Malik a maintenu sa recommandation d'achat sur les actions, avec un objectif de cours de 245 $.

Brandon Nispel, analyste chez KeyBanc Capital Markets, a qualifié l'annonce de vendredi de « probablement le meilleur scénario possible » pour Apple, rendant improbable l'atteinte de son objectif de cours à la baisse de 170 dollars.

Nispel, qui a relevé la note des actions Apple de « sous-pondéré » à « pondération sectorielle » dans une note lundi, a averti que les progrès lents d'Apple en matière d'IA et la faiblesse des dépenses de consommation continuent de poser des défis, laissant le géant technologique « pas complètement sorti d'affaire » après son repli depuis le début de l'année.

Il a également soulevé des inquiétudes concernant l'affaire antitrust du ministère américain de la Justice contre Google, qui pourrait menacer les 20 milliards de dollars de revenus annuels estimés qu'Apple tire des recherches via son navigateur Safari.

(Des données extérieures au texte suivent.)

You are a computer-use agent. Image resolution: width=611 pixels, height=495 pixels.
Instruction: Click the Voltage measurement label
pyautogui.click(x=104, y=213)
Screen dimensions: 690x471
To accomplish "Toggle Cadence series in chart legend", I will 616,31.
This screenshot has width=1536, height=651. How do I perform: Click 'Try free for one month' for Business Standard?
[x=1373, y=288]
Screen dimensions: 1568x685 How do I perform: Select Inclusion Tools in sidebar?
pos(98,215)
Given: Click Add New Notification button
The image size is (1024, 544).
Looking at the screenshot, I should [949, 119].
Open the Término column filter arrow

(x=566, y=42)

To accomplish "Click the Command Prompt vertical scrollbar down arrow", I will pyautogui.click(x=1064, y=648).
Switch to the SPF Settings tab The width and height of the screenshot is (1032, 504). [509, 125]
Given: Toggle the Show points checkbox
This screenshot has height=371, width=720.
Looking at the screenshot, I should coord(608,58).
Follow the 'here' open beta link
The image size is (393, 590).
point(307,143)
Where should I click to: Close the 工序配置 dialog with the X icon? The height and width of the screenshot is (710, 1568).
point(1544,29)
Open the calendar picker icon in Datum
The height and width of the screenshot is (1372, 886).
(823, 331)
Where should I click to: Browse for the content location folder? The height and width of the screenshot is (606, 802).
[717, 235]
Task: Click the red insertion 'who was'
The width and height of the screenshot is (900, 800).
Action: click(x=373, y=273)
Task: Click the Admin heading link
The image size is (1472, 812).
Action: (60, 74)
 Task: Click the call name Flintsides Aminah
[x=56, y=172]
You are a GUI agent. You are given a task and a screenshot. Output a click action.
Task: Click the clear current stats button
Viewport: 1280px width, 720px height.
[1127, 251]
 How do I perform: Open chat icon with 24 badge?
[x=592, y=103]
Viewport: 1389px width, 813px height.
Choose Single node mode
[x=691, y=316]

« Cela dit, le scénario du pire, celui d'une guerre commerciale qui s'intensifierait, étant probablement écarté et les smartphones épargnés par les droits de douane, il est difficile de plaider pour une nouvelle baisse des actions », a-t-il ajouté.

Les analystes de JPMorgan ont ajusté leurs prévisions, réduisant l'objectif de cours de l'action de 270,00 $ à 245,00 $, tout en maintenant une recommandation de surpondération.